--- Begin Document segment ---

# .243



## swbuckmaster (Sep 14, 2007)

I understand rifles are built with a certain twist rate and certain bullets fly better out of those twist rates. Am I correct in that assumption? 

If so I have a remington 700 in .243 what would be a good starting point with a factory load for better accuracy. 

Im going to try and take my girls to idaho for deer this weekend. I think right now im using the heaviest federal load possible because the last time I used it we were after cow elk. It worked but my younger daughter is very small and id like a round that kicks less if possible. 

Any suggestions

They wont be shooting over 150-200 yards


----------



## Loke (Sep 7, 2007)

Remington uses a 1:10 twist that is suitable for normal factory loads up to and including the Hornady 105 gr. bullets.


----------



## waspocrew (Nov 26, 2011)

I'd look to see what Barnes offers in the TSX lineup- something in the 80-90 gr range with a Barnes oughta work out just fine on a muley. Plenty of deer are killed every year with the .243

Just looked online- barnes has the 80 TTSX in their factory ammunition lineup. That might be worth looking into.


----------



## wyogoob (Sep 7, 2007)

Loke said:


> Remington uses a 1:10 twist that is suitable for normal factory loads up to and including the Hornady 105 gr. bullets.


I thought Remington 700s in .243 were 1:9 1/8", Winchesters 1:10 ?

I have .243s in 1:10 but most of mine (Remingtons) are 1:9 1/8"

I found some rifles, especially my favorite the Remington .243 model 725 in 1:9 1/8", really quirky about using light varmint projectiles.

I don't know ****, guns are confusing. I had a pretty good handle on it until the internet came along.

.


----------



## BPturkeys (Sep 13, 2007)

I am not sure what you are asking but it sounds like you are asking what "factory" loads would be ok for deer with less recoil than the heavy stuff you are using for elk. I don't think you really have time to get out there and test several different factory loads so just pick up any major brand of ammo that is loaded with 80-90gr "big game" bullets and it will probably shot good enough for general hunting. The main problem you might run into is the gun is probably going to shot a bit high. You will need to resight in your scope...you could be shooting as much as 3-4 inches higher with the lighter bullets.

--- End Document segment ---

## What is required
According to the forum thread on the .243, what twist rate does Loke say Remington uses?

--- Begin Supplied information ---

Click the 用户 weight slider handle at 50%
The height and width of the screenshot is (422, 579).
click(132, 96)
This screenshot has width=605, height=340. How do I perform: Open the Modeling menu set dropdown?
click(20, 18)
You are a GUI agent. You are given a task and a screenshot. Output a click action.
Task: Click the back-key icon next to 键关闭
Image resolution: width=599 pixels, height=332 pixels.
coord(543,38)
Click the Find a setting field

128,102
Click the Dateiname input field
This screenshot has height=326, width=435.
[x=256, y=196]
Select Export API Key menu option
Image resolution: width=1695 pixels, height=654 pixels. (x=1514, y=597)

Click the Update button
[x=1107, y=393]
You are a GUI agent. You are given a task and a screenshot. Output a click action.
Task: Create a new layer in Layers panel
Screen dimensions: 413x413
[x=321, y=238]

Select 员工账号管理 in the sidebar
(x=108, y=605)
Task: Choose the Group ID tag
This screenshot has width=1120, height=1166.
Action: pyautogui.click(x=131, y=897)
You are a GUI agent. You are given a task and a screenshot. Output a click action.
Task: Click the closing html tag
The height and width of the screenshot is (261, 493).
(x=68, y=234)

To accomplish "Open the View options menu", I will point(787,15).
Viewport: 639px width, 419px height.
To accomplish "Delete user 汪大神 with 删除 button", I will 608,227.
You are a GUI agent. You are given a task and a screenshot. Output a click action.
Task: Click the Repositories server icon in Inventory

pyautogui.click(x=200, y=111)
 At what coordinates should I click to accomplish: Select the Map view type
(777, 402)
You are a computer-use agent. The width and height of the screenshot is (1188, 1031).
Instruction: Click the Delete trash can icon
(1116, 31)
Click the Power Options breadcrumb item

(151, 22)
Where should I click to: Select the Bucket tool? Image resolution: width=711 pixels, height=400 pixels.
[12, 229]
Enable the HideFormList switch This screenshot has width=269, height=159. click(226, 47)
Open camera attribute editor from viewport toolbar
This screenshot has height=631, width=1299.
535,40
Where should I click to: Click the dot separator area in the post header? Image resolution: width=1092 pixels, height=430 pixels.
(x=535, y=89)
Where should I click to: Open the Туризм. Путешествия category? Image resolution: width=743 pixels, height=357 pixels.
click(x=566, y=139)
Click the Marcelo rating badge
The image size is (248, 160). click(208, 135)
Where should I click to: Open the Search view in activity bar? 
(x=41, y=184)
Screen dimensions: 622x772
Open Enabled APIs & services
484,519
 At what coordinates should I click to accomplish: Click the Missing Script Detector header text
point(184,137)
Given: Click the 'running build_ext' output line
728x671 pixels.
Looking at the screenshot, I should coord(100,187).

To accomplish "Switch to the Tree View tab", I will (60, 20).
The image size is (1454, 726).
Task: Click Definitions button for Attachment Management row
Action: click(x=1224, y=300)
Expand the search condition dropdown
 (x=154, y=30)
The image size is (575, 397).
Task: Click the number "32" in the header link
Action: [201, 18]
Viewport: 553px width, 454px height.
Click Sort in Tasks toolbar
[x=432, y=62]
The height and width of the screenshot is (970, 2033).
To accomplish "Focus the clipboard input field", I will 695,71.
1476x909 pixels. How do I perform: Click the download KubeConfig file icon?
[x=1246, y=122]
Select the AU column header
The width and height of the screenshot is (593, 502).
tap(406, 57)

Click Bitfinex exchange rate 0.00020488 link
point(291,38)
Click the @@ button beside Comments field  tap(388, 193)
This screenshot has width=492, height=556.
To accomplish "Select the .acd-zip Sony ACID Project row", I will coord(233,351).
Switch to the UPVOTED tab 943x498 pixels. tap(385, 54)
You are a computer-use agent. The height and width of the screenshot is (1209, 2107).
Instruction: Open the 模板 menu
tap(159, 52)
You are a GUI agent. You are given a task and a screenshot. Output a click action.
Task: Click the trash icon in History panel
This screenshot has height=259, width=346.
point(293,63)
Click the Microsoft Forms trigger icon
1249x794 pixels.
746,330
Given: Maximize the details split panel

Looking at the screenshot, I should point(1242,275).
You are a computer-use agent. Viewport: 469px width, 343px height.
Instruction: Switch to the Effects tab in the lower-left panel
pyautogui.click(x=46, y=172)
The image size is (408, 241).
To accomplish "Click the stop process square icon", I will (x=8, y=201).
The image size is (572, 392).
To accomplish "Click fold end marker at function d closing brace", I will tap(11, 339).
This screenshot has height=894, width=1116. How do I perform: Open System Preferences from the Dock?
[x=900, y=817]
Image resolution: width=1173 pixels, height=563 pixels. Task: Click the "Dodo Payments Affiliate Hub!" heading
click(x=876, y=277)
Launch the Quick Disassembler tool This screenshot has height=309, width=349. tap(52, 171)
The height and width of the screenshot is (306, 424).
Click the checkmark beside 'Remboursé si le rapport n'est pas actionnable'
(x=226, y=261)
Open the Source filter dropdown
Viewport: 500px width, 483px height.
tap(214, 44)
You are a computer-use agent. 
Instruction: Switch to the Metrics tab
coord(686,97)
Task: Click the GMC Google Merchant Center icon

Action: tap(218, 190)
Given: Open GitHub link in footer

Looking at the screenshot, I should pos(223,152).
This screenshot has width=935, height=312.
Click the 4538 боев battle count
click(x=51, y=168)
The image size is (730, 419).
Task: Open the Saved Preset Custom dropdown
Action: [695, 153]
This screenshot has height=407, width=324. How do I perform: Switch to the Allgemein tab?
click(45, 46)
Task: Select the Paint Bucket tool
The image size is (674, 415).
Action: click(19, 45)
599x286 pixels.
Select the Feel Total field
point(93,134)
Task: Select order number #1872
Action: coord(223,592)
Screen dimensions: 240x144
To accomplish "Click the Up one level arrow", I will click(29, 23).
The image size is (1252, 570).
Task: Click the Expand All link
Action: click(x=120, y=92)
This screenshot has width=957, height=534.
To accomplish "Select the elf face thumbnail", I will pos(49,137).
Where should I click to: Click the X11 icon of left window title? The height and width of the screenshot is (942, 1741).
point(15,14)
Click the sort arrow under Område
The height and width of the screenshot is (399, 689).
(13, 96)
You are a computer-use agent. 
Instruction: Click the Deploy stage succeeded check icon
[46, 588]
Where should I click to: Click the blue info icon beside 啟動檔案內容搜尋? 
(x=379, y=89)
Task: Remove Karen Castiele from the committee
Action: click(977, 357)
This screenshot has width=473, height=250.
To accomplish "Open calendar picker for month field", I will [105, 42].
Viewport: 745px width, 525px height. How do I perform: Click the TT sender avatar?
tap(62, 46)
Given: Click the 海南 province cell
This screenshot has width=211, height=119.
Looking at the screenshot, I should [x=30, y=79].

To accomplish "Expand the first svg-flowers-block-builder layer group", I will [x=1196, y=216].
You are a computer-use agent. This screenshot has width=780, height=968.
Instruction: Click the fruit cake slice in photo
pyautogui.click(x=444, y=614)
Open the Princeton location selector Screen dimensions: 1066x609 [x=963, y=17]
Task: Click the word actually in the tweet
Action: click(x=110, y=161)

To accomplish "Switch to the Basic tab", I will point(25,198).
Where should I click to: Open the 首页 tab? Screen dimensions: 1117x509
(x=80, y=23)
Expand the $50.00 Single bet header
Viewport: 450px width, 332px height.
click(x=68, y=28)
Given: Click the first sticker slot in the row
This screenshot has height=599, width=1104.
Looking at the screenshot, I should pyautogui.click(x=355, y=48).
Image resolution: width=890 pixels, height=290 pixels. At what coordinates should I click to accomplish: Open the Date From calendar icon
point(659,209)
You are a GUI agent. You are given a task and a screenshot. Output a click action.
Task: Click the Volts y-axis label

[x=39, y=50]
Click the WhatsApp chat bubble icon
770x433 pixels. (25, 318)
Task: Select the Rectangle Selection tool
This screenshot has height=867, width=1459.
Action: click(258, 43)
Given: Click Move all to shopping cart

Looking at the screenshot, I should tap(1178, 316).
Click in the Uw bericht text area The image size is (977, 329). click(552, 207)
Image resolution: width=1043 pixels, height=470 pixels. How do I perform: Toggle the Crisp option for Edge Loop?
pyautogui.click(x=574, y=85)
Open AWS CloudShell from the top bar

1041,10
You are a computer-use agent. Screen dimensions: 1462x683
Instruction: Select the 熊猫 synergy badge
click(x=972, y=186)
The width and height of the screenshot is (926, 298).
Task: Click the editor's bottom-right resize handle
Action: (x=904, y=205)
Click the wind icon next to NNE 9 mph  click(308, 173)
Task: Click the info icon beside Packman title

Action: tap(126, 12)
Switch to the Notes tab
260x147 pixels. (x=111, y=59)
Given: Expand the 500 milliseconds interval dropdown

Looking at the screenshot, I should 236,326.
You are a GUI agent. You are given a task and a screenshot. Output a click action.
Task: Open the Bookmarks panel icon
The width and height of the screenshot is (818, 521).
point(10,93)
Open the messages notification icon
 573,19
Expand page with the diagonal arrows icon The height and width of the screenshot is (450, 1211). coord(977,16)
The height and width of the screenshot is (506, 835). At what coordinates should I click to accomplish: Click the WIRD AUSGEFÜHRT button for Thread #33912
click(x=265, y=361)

--- End Supplied information ---

## Expected answer
A 1:10 twist.